The operative part of the ordinance in this case is section 139-34E7(d)(3) which states that “nonconforming signs or sign locations which are discontinued or not used for a period of at least six months shall be deemed abandoned and the use of the nonconforming sign shall terminate.” When an ordinance permits existing nonconforming uses in a district until “discontinued,” the word “discontinued” is to be taken as the equivalent of “abandoned.” Marchese, supra at 95, 277 A.2d at 182-83.

“As distinguished from mere discontinuance, the concept of the term ‘abandonment’ includes the intention to abandon. Consequently, the abandonment of a nonconforming use and the consequent termination of any legal right thereto results from a concurrence of facts, circumstances, and the intention of the owner of the premises or other person entitled to the use. Intention with respect to the abandonment of a nonconforming use is to be ascertained from the overt acts, or failure to act, as well as statements.” Id. at 95, 277 A.2d at 183. Where there is a time limit on the right to resume the nonconforming use, the intention to surrender the right is presumed from the expiration of the designated time period, six months in *419our case. “Although because of this presumption it becomes unnecessary to prove the intent to abandon after cessation of one year [six months in our case], it is still necessary to show the concurrent overt acts or failure to act which indicate abandonment.” Id. at 96, 277 A.2d at 183. (footnote omitted)

In our case, the appellee has clearly failed to prove abandonment of the sign. First, the letter of violation was sent to the appellant less than six months after the gas station was sold to appellant, which is the earliest time on record for possible abandonment.

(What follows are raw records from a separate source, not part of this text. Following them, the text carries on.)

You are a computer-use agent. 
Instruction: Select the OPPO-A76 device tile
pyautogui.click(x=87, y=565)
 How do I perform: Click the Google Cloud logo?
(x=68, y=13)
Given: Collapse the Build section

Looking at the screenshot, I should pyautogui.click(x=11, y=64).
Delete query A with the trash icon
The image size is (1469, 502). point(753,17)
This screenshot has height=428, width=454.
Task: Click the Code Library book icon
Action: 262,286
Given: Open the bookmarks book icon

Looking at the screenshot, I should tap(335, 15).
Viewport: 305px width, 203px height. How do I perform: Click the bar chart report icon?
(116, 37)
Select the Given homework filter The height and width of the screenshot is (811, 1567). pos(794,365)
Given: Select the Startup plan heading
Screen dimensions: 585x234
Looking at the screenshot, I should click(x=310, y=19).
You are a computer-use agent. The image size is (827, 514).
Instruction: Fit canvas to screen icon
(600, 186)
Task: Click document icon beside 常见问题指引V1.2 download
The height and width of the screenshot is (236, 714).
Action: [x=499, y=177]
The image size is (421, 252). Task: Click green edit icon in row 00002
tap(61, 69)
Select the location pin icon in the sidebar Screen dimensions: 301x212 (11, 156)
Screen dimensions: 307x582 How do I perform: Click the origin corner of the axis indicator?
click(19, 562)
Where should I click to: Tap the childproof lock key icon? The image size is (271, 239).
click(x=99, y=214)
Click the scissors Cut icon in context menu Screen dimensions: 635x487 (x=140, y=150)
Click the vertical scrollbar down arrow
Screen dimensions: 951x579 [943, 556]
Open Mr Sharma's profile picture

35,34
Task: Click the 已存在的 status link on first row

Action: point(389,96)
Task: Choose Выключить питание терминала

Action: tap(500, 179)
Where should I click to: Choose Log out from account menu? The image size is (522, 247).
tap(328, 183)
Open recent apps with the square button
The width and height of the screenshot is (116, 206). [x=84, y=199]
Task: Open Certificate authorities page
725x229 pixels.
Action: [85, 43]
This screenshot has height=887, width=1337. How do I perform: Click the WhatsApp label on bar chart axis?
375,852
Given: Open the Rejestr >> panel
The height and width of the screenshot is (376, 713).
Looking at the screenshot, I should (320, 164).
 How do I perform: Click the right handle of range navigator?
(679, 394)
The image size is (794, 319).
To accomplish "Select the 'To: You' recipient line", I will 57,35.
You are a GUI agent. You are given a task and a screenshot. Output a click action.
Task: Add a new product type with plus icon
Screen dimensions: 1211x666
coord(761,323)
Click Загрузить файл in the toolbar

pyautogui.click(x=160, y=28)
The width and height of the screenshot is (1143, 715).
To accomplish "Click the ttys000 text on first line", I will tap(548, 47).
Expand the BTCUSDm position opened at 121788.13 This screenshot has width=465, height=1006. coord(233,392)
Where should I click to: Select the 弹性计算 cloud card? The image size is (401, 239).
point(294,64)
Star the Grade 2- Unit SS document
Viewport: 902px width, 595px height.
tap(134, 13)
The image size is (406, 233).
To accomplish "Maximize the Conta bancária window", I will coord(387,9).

Thus, on its face, the ordinance does not permit a finding of abandonment.

Second, the board based its decision on the new owner changing the use of the property from a gas station to another permitted business, thus indicating an intent to abandon the free-standing sign. “The right to continue a nonconforming use, once established and not abandoned, runs with the land and this right is not confined to any one individual or corporation.” Id. at 98, 277 A.2d at 184. See also, Clanton v. London Grove Township Zoning Hearing Board, 743 A.2d 995, 997 (Pa. Commw. 1999); Rayel v. Bridgeton Township Zoning Hearing Board, 98 Pa. Commw. 455, 511 A.2d 933 (1986). Appellant has a right to continue to use the free-standing sign unless and until he abandons the use.

Finally, the borough had to prove concurrent overt acts or failure to act or statements which indicate abandonment. The only acts or failure to act which the borough proved was that appellant was not going to use the property as a gas station. The borough did not provide any facts to indicate abandonment of the free-standing sign. Even though the burden of proving abandonment is on the borough, the owner in his turn may demonstrate that *420the facts and circumstances support the conclusion that the nonconforming use of the sign was not abandoned. Marchese, supra at 98-99, 277 A.2d at 184. Appellant clearly indicated that he was intending to continue a commercial establishment on the property and that the freestanding sign was a crucial part of his plans. The appellee did not dispute this.

“The question of abandonment, being a question of fact, depends on a weighing of all the various factors present in an individual case.” Hilltown Township v. Horn, 13 Pa. Commw. 248, 252, 320 A.2d 153, 155 (1974). The appellee has not carried its burden of proving that the use of the nonconforming free-standing sign has been abandoned. The decision of the board was not supported by substantial evidence. See 53 P.S. §11005-A. The board made an error of law in determining that the free-standing sign has been abandoned.

ORDER

And now, February 23, 2000, the decree of the Zoning Hearing Board of the Borough of Danville is reversed.